● **TASK ITEM**
Each entry needs to be reproduced exactly, with none left out.

(Saved entries)
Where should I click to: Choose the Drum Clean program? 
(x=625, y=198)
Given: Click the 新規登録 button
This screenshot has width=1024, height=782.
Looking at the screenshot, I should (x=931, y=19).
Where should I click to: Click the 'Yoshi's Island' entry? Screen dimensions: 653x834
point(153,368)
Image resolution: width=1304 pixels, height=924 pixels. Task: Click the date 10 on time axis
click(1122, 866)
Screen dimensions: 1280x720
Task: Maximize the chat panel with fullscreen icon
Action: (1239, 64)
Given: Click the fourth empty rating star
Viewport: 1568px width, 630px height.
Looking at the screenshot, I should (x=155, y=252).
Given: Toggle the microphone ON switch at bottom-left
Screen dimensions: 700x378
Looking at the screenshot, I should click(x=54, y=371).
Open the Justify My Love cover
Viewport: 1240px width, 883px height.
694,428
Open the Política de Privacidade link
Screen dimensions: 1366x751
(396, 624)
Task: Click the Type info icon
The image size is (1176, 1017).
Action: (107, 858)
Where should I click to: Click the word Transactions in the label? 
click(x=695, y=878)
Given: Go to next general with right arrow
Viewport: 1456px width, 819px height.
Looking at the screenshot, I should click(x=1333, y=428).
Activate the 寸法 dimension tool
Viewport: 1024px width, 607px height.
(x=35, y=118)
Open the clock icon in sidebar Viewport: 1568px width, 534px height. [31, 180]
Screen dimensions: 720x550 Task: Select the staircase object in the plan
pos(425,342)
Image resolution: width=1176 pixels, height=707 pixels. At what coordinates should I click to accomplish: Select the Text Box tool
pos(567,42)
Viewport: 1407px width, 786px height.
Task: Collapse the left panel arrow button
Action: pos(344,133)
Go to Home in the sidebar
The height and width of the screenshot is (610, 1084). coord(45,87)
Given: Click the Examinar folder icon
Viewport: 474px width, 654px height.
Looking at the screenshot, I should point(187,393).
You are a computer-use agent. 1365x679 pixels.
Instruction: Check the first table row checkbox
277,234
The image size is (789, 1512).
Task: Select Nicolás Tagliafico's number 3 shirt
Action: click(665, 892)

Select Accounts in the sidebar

● **TASK RESPONSE**
Where should I click to: Choose the Drum Clean program? 
(x=625, y=198)
Given: Click the 新規登録 button
This screenshot has width=1024, height=782.
Looking at the screenshot, I should (x=931, y=19).
Where should I click to: Click the 'Yoshi's Island' entry? Screen dimensions: 653x834
point(153,368)
Image resolution: width=1304 pixels, height=924 pixels. Task: Click the date 10 on time axis
click(1122, 866)
Screen dimensions: 1280x720
Task: Maximize the chat panel with fullscreen icon
Action: (1239, 64)
Given: Click the fourth empty rating star
Viewport: 1568px width, 630px height.
Looking at the screenshot, I should (x=155, y=252).
Given: Toggle the microphone ON switch at bottom-left
Screen dimensions: 700x378
Looking at the screenshot, I should click(x=54, y=371).
Open the Justify My Love cover
Viewport: 1240px width, 883px height.
694,428
Open the Política de Privacidade link
Screen dimensions: 1366x751
(396, 624)
Task: Click the Type info icon
The image size is (1176, 1017).
Action: (107, 858)
Where should I click to: Click the word Transactions in the label? 
click(x=695, y=878)
Given: Go to next general with right arrow
Viewport: 1456px width, 819px height.
Looking at the screenshot, I should click(x=1333, y=428).
Activate the 寸法 dimension tool
Viewport: 1024px width, 607px height.
(x=35, y=118)
Open the clock icon in sidebar Viewport: 1568px width, 534px height. [31, 180]
Screen dimensions: 720x550 Task: Select the staircase object in the plan
pos(425,342)
Image resolution: width=1176 pixels, height=707 pixels. At what coordinates should I click to accomplish: Select the Text Box tool
pos(567,42)
Viewport: 1407px width, 786px height.
Task: Collapse the left panel arrow button
Action: pos(344,133)
Go to Home in the sidebar
The height and width of the screenshot is (610, 1084). coord(45,87)
Given: Click the Examinar folder icon
Viewport: 474px width, 654px height.
Looking at the screenshot, I should point(187,393).
You are a computer-use agent. 1365x679 pixels.
Instruction: Check the first table row checkbox
277,234
The image size is (789, 1512).
Task: Select Nicolás Tagliafico's number 3 shirt
Action: click(665, 892)

Select Accounts in the sidebar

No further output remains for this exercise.